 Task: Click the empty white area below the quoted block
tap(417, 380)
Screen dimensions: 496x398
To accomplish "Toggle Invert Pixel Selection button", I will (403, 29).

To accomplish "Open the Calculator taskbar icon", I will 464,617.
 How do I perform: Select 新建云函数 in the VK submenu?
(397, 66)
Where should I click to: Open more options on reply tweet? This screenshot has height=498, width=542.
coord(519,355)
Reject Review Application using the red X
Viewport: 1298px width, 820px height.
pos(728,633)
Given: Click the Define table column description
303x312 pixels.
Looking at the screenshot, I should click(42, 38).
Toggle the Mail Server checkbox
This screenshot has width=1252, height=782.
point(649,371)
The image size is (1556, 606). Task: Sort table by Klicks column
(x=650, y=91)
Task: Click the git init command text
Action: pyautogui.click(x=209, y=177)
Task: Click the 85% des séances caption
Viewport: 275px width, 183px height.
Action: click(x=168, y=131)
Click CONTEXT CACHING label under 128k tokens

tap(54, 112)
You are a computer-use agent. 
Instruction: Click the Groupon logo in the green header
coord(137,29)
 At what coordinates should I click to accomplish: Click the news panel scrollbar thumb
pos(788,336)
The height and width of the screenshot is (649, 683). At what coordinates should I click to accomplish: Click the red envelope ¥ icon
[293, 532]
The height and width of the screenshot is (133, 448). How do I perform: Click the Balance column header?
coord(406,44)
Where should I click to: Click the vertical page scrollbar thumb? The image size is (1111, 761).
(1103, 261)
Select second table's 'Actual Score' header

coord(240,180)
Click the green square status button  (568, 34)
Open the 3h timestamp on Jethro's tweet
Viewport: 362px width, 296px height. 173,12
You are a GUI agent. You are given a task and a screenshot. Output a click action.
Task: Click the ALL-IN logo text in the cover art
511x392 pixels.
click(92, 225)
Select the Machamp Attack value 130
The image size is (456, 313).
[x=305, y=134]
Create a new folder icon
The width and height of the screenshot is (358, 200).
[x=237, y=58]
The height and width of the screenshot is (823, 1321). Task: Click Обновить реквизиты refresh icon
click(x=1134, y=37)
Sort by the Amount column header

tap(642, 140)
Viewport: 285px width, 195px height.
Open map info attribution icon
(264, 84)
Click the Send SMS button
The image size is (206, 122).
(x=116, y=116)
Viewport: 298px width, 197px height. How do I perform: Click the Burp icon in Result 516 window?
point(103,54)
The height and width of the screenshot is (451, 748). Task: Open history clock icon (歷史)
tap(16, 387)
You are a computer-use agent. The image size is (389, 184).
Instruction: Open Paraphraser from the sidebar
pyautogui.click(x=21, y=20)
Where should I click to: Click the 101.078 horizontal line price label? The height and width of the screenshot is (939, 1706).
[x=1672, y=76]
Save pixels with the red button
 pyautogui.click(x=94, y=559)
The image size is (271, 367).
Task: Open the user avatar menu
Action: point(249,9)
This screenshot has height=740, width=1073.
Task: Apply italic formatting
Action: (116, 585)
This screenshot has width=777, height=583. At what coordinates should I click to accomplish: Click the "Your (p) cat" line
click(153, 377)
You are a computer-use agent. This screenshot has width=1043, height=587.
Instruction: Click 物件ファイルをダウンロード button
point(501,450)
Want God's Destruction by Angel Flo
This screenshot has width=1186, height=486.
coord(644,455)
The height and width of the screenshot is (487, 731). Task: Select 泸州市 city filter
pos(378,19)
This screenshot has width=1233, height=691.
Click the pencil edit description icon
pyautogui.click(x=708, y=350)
++++
- _AIM OF THE EXERCISE_
Would you write out the data exactly as it reads?

- _RESULT OF THIS EXERCISE_
 Task: Click the empty white area below the quoted block
tap(417, 380)
Screen dimensions: 496x398
To accomplish "Toggle Invert Pixel Selection button", I will (403, 29).

To accomplish "Open the Calculator taskbar icon", I will 464,617.
 How do I perform: Select 新建云函数 in the VK submenu?
(397, 66)
Where should I click to: Open more options on reply tweet? This screenshot has height=498, width=542.
coord(519,355)
Reject Review Application using the red X
Viewport: 1298px width, 820px height.
pos(728,633)
Given: Click the Define table column description
303x312 pixels.
Looking at the screenshot, I should click(42, 38).
Toggle the Mail Server checkbox
This screenshot has width=1252, height=782.
point(649,371)
The image size is (1556, 606). Task: Sort table by Klicks column
(x=650, y=91)
Task: Click the git init command text
Action: pyautogui.click(x=209, y=177)
Task: Click the 85% des séances caption
Viewport: 275px width, 183px height.
Action: click(x=168, y=131)
Click CONTEXT CACHING label under 128k tokens

tap(54, 112)
You are a computer-use agent. 
Instruction: Click the Groupon logo in the green header
coord(137,29)
 At what coordinates should I click to accomplish: Click the news panel scrollbar thumb
pos(788,336)
The height and width of the screenshot is (649, 683). At what coordinates should I click to accomplish: Click the red envelope ¥ icon
[293, 532]
The height and width of the screenshot is (133, 448). How do I perform: Click the Balance column header?
coord(406,44)
Where should I click to: Click the vertical page scrollbar thumb? The image size is (1111, 761).
(1103, 261)
Select second table's 'Actual Score' header

coord(240,180)
Click the green square status button  (568, 34)
Open the 3h timestamp on Jethro's tweet
Viewport: 362px width, 296px height. 173,12
You are a GUI agent. You are given a task and a screenshot. Output a click action.
Task: Click the ALL-IN logo text in the cover art
511x392 pixels.
click(92, 225)
Select the Machamp Attack value 130
The image size is (456, 313).
[x=305, y=134]
Create a new folder icon
The width and height of the screenshot is (358, 200).
[x=237, y=58]
The height and width of the screenshot is (823, 1321). Task: Click Обновить реквизиты refresh icon
click(x=1134, y=37)
Sort by the Amount column header

tap(642, 140)
Viewport: 285px width, 195px height.
Open map info attribution icon
(264, 84)
Click the Send SMS button
The image size is (206, 122).
(x=116, y=116)
Viewport: 298px width, 197px height. How do I perform: Click the Burp icon in Result 516 window?
point(103,54)
The height and width of the screenshot is (451, 748). Task: Open history clock icon (歷史)
tap(16, 387)
You are a computer-use agent. The image size is (389, 184).
Instruction: Open Paraphraser from the sidebar
pyautogui.click(x=21, y=20)
Where should I click to: Click the 101.078 horizontal line price label? The height and width of the screenshot is (939, 1706).
[x=1672, y=76]
Save pixels with the red button
 pyautogui.click(x=94, y=559)
The image size is (271, 367).
Task: Open the user avatar menu
Action: point(249,9)
This screenshot has height=740, width=1073.
Task: Apply italic formatting
Action: (116, 585)
This screenshot has width=777, height=583. At what coordinates should I click to accomplish: Click the "Your (p) cat" line
click(153, 377)
You are a computer-use agent. This screenshot has width=1043, height=587.
Instruction: Click 物件ファイルをダウンロード button
point(501,450)
Want God's Destruction by Angel Flo
This screenshot has width=1186, height=486.
coord(644,455)
The height and width of the screenshot is (487, 731). Task: Select 泸州市 city filter
pos(378,19)
This screenshot has width=1233, height=691.
Click the pencil edit description icon
pyautogui.click(x=708, y=350)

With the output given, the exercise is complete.